WHAT YOU WILL DO | Reproduce the listing below in full, substituting "desktop automation agent" for every occurrence of "computer-use agent". Leave every other part of the listing unchanged.

+ + + + + + +

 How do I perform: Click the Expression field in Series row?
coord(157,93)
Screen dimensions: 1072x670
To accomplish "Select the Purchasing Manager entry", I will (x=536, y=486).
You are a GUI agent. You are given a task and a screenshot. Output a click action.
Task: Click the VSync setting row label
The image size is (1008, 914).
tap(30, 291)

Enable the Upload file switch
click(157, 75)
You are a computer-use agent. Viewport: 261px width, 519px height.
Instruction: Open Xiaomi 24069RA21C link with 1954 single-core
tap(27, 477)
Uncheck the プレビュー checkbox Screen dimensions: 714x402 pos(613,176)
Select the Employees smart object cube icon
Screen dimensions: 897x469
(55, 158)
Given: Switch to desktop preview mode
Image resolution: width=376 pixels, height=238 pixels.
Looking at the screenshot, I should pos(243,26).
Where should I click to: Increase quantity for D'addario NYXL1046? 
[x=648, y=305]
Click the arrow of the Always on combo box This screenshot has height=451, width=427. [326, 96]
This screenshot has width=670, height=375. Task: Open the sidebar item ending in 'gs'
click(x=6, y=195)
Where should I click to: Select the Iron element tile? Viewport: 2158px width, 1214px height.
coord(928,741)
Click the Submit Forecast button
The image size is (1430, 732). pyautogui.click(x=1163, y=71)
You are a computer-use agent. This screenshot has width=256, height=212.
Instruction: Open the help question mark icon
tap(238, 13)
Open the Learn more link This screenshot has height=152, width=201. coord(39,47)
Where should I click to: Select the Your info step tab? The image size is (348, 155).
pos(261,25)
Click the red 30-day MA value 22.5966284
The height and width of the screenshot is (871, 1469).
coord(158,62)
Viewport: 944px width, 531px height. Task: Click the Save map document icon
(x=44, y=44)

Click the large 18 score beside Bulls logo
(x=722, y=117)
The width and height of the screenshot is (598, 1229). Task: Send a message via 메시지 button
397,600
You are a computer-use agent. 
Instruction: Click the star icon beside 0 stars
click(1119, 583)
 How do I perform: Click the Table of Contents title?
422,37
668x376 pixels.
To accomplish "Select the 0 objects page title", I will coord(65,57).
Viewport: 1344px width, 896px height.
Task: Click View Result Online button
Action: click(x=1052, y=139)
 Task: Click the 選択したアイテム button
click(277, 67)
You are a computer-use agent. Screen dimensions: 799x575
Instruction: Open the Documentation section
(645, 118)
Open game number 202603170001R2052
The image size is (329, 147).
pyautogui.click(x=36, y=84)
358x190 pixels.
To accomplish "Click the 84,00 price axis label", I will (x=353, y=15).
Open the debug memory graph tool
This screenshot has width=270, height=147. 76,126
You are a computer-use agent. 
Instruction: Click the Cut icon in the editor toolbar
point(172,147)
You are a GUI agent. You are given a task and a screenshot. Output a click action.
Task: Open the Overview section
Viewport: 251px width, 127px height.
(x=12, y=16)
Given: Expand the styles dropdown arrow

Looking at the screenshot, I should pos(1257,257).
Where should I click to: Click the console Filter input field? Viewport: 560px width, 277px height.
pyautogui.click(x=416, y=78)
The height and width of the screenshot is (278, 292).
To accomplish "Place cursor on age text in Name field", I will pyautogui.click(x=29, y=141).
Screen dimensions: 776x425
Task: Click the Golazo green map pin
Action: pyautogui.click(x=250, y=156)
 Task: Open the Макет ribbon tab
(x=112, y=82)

+ + + + + + +

RESPONSE TO THIS TASK |
 How do I perform: Click the Expression field in Series row?
coord(157,93)
Screen dimensions: 1072x670
To accomplish "Select the Purchasing Manager entry", I will (x=536, y=486).
You are a GUI agent. You are given a task and a screenshot. Output a click action.
Task: Click the VSync setting row label
The image size is (1008, 914).
tap(30, 291)

Enable the Upload file switch
click(157, 75)
You are a desktop automation agent. Viewport: 261px width, 519px height.
Instruction: Open Xiaomi 24069RA21C link with 1954 single-core
tap(27, 477)
Uncheck the プレビュー checkbox Screen dimensions: 714x402 pos(613,176)
Select the Employees smart object cube icon
Screen dimensions: 897x469
(55, 158)
Given: Switch to desktop preview mode
Image resolution: width=376 pixels, height=238 pixels.
Looking at the screenshot, I should pos(243,26).
Where should I click to: Increase quantity for D'addario NYXL1046? 
[x=648, y=305]
Click the arrow of the Always on combo box This screenshot has height=451, width=427. [326, 96]
This screenshot has width=670, height=375. Task: Open the sidebar item ending in 'gs'
click(x=6, y=195)
Where should I click to: Select the Iron element tile? Viewport: 2158px width, 1214px height.
coord(928,741)
Click the Submit Forecast button
The image size is (1430, 732). pyautogui.click(x=1163, y=71)
You are a desktop automation agent. This screenshot has width=256, height=212.
Instruction: Open the help question mark icon
tap(238, 13)
Open the Learn more link This screenshot has height=152, width=201. coord(39,47)
Where should I click to: Select the Your info step tab? The image size is (348, 155).
pos(261,25)
Click the red 30-day MA value 22.5966284
The height and width of the screenshot is (871, 1469).
coord(158,62)
Viewport: 944px width, 531px height. Task: Click the Save map document icon
(x=44, y=44)

Click the large 18 score beside Bulls logo
(x=722, y=117)
The width and height of the screenshot is (598, 1229). Task: Send a message via 메시지 button
397,600
You are a desktop automation agent. 
Instruction: Click the star icon beside 0 stars
click(1119, 583)
 How do I perform: Click the Table of Contents title?
422,37
668x376 pixels.
To accomplish "Select the 0 objects page title", I will coord(65,57).
Viewport: 1344px width, 896px height.
Task: Click View Result Online button
Action: click(x=1052, y=139)
 Task: Click the 選択したアイテム button
click(277, 67)
You are a desktop automation agent. Screen dimensions: 799x575
Instruction: Open the Documentation section
(645, 118)
Open game number 202603170001R2052
The image size is (329, 147).
pyautogui.click(x=36, y=84)
358x190 pixels.
To accomplish "Click the 84,00 price axis label", I will (x=353, y=15).
Open the debug memory graph tool
This screenshot has width=270, height=147. 76,126
You are a desktop automation agent. 
Instruction: Click the Cut icon in the editor toolbar
point(172,147)
You are a GUI agent. You are given a task and a screenshot. Output a click action.
Task: Open the Overview section
Viewport: 251px width, 127px height.
(x=12, y=16)
Given: Expand the styles dropdown arrow

Looking at the screenshot, I should pos(1257,257).
Where should I click to: Click the console Filter input field? Viewport: 560px width, 277px height.
pyautogui.click(x=416, y=78)
The height and width of the screenshot is (278, 292).
To accomplish "Place cursor on age text in Name field", I will pyautogui.click(x=29, y=141).
Screen dimensions: 776x425
Task: Click the Golazo green map pin
Action: pyautogui.click(x=250, y=156)
 Task: Open the Макет ribbon tab
(x=112, y=82)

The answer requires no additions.